*** Opening of Source material ***

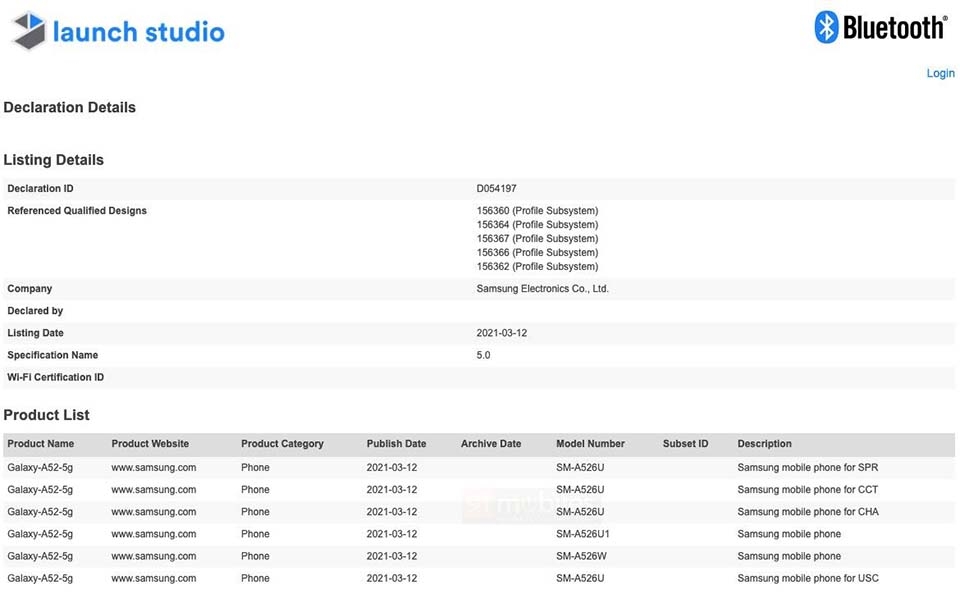Click the Description column header
960x603 pixels.
[x=764, y=444]
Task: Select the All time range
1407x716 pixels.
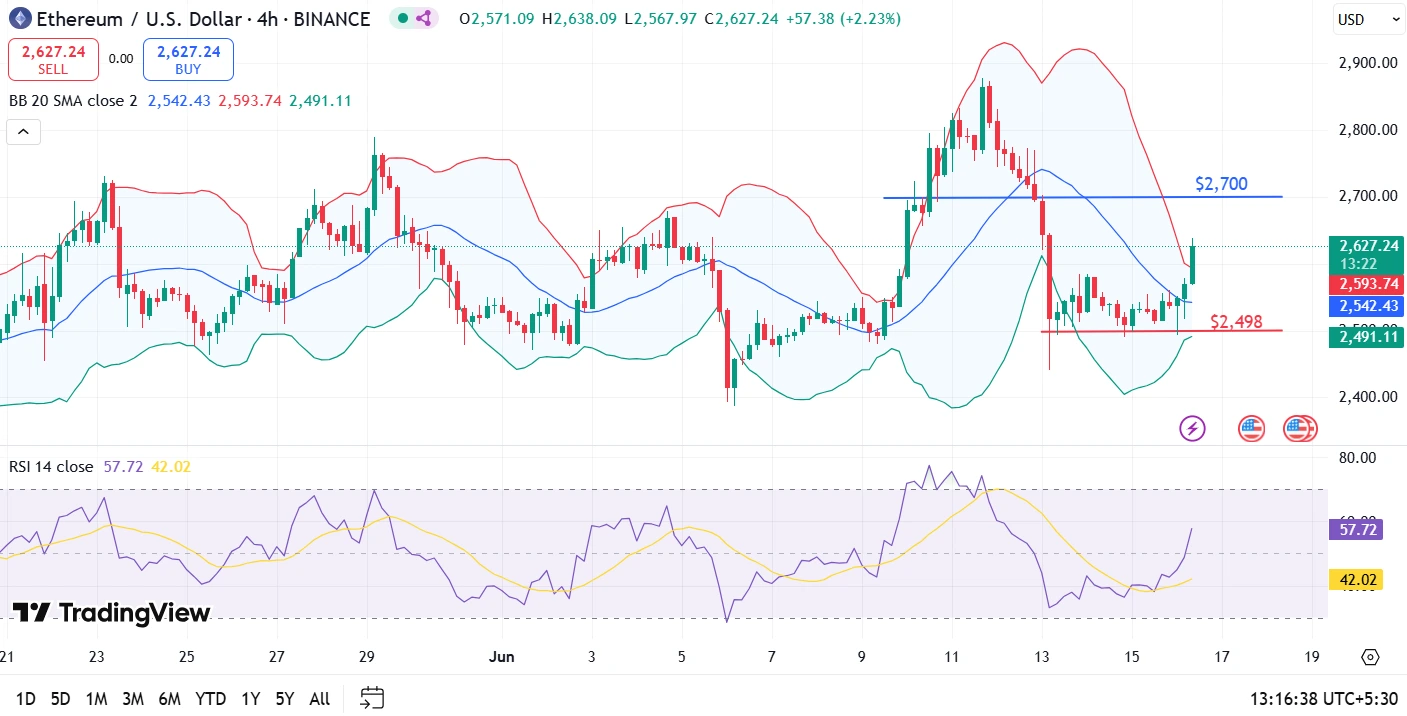Action: click(319, 698)
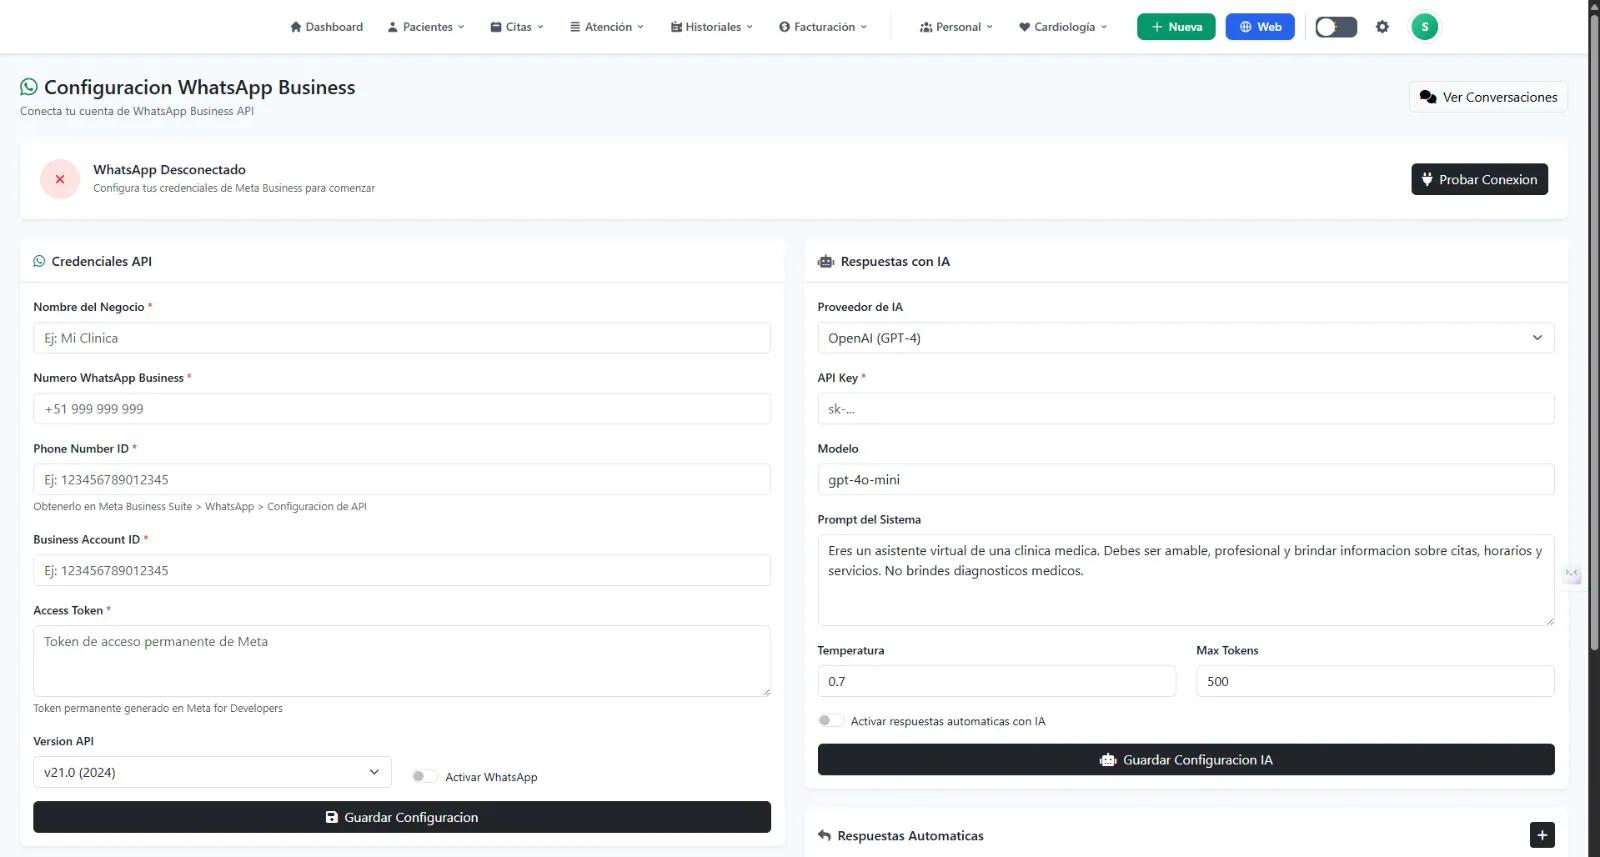The height and width of the screenshot is (857, 1600).
Task: Turn on Activar respuestas automaticas con IA
Action: (830, 720)
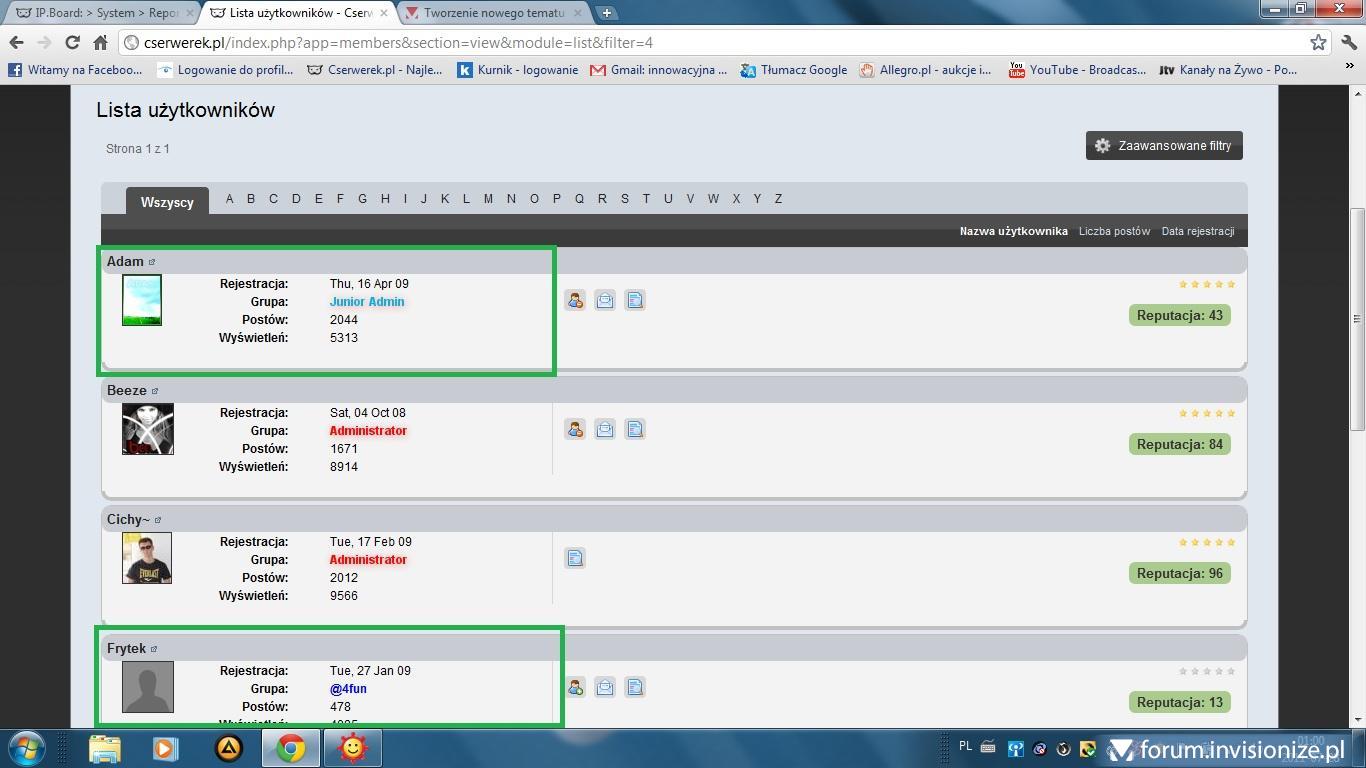
Task: Filter user list by letter M
Action: 488,199
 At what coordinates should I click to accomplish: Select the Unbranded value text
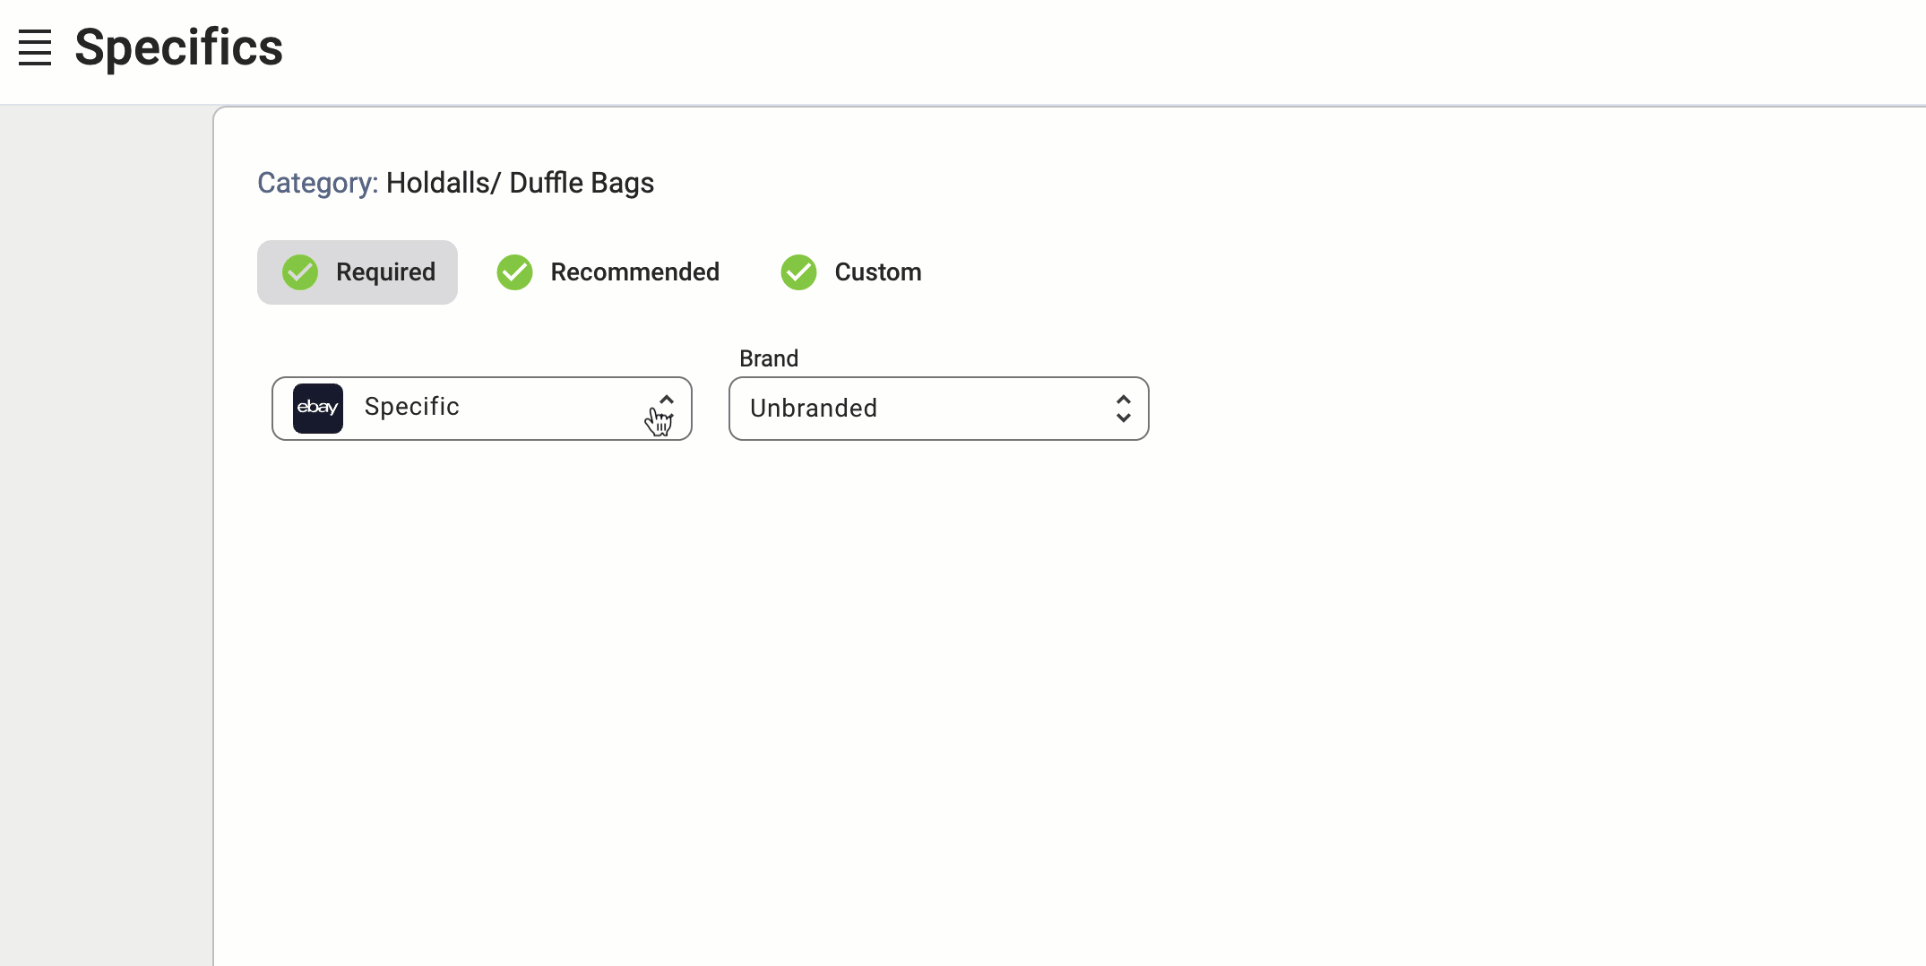813,408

*** Close of Source material ***

*What the task requires*:
Each line from the one holding "1407x716 pixels." to the end of the records above must be copied exactly; the pictures must not be copied.

*Your solution*:
1407x716 pixels.
Action: click(319, 698)
The height and width of the screenshot is (857, 1600).
Task: Turn on Activar respuestas automaticas con IA
Action: (830, 720)
Task: Filter user list by letter M
Action: 488,199
 At what coordinates should I click to accomplish: Select the Unbranded value text
813,408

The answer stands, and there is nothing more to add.